L'écrivain et poète Ali Al Saeed partage mes inquiétudes, celles de beaucoup d'autres, et réclame des mesures :

Il est temps pour Bahreïn de s'attaquer sincèrement à l'extrémisme/terrorisme. Il y a des prêcheurs de haine qui doivent être stoppés et rendus responsables.

Mais il garde ses doutes :

Mais le gouvernement détourne le regard quand il s'agit de certaines factions ou individus, et laisse le sectarisme suppurer et grossir à Bahreïn.

Le Ministère de l'Intérieur semble avoir lu dans mes pensées en tweetant il y a deux jours :

Le Directeur Général de l'Anti-corruption et de la Sécurité électronique : procédures judiciaires contre quiconque abuse des médias sociaux pour promouvoir la sédition religieuse

PT: le public peut signaler les cas d'abus de médias sociaux en appelant la hotline 992

Le sérieux de telles mesures laisse sceptique, et on peut se demander si tous ceux accusés d'abuser des médias sociaux pour aggraver le problème religieux à  Bahreïn seront sanctionnés de façon égale, ou bien en fonction de leur religion.

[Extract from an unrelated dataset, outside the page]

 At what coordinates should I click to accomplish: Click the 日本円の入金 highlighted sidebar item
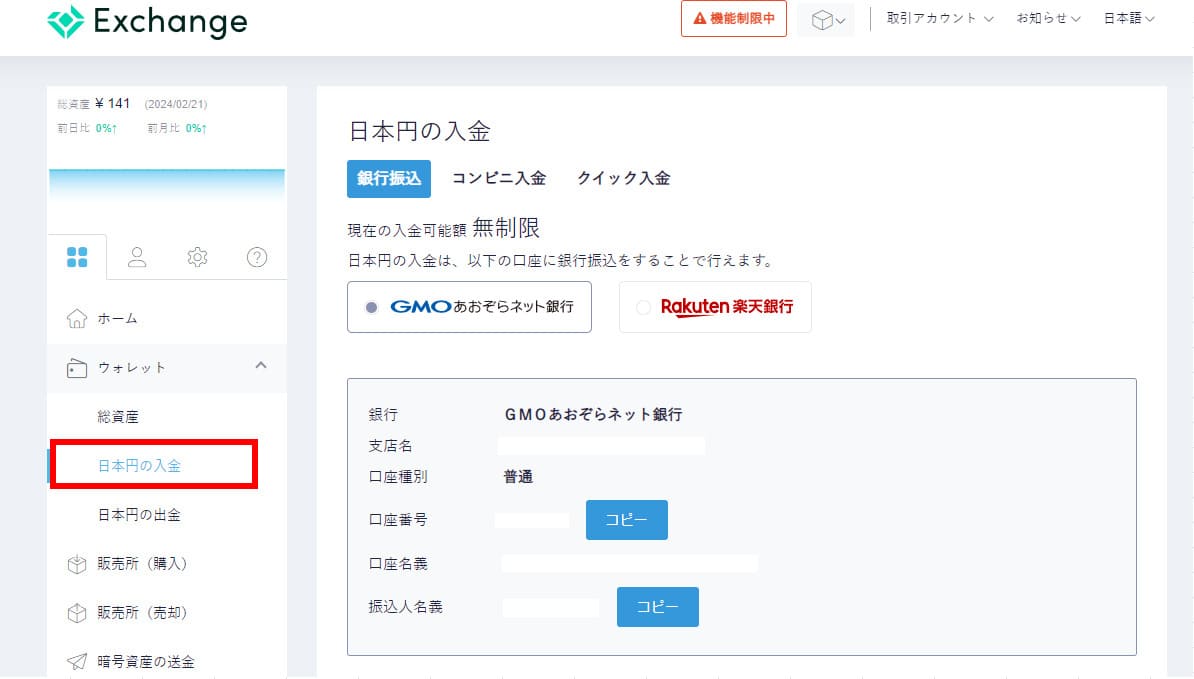pos(139,463)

Le militant des droits humains n'y croit pas du tout :

Quelle valeur a la déclaration du régime sur la lutte contre le terrorisme quand le système imprime à ses propres frais des livres de blasphème présentant un discours de recrutement pour EI

Le tweet montre une photo de la couverture d'un livre intitulé “La lumière de la Sunna et l'ombre de l'Hérésie”, financé par le Commandement général de la Force de Défense de Bahreïn. A Bahreïn, personne n'a encore été sanctionné pour avoir accusé les adhérents à la foi chiite d'hérésie et les traiter de “Rawafedh”, un terme péjoratif, dans les médias à financement étatique et depuis la chaire des mosquées.

J'ai eu beau chercher une déclaration des autorités bahreïnies annonçant des mesures sécuritaires face aux menaces, je n'en ai pas trouvé. L'occasion est parfaite pour le gouvernement de Bahreïn de prouver qu'il se soucie de tous ses concitoyens et que la sécurité, ce n'est pas que la répression des contestataires dans la rue.

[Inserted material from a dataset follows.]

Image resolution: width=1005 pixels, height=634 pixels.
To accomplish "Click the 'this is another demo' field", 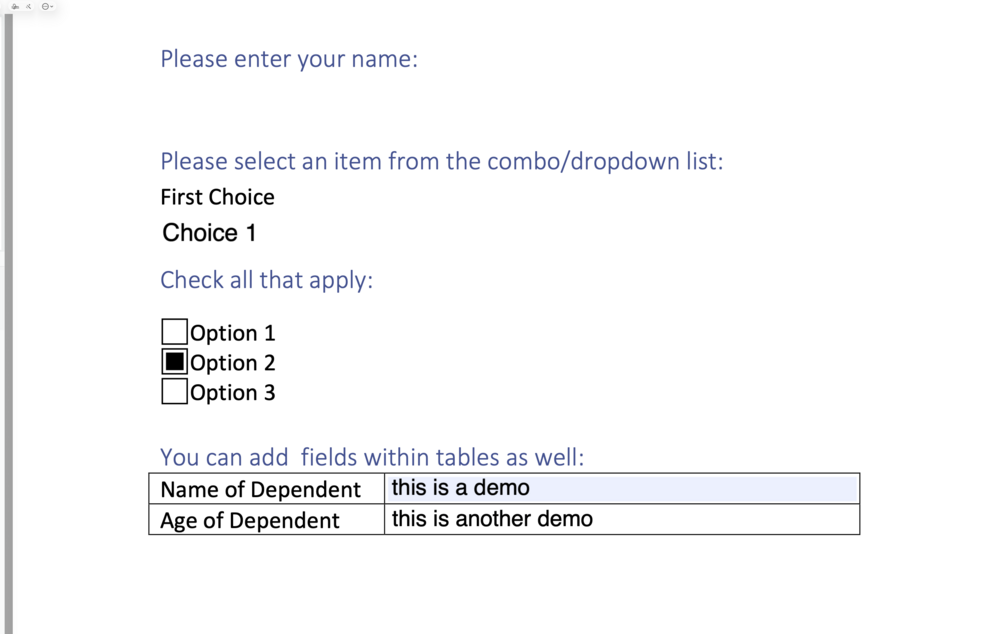I will tap(620, 519).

Al Saeed continue à se demander si le gouvernement fait quelque chose pour prévenir les possibles attentats :

Que va faire mon gouvernement pour assurer la protection des mosquées chiites maintenant que EI a annoncé le prochain attentat à Bahreïn ?

Si EI est l'ennemi de tous les musulmans, les Bahreïnis doivent s'unir et agir contre cet ennemi commun. Puisque les mosquées chiites sont visées, pourquoi ne pas ouvrir les mosquées sunnites à tous et prier ensemble. Le Ministre des Affaires étrangères de Bahreïn a eu la même idée :

L'erreur historique est d'avoir une mosquée pour les sunnites et une mosquée pour les chiites, Il y a une mosquée pour tous les musulmans, les différences ont été politisées

Bohazza le dit sans détour :

On ne combat pas l'extrémisme avec des slogans, mais avec des institutions basées sur l'Etat de droit et la pleine citoyenneté

Le gouvernement de Bahreïn est familier de la division confessionnelle, puisqu'il a contribué à la renforcer. Pourquoi n'avons-nous de politique d'unité des mosquées et de chasse aux extremistes ?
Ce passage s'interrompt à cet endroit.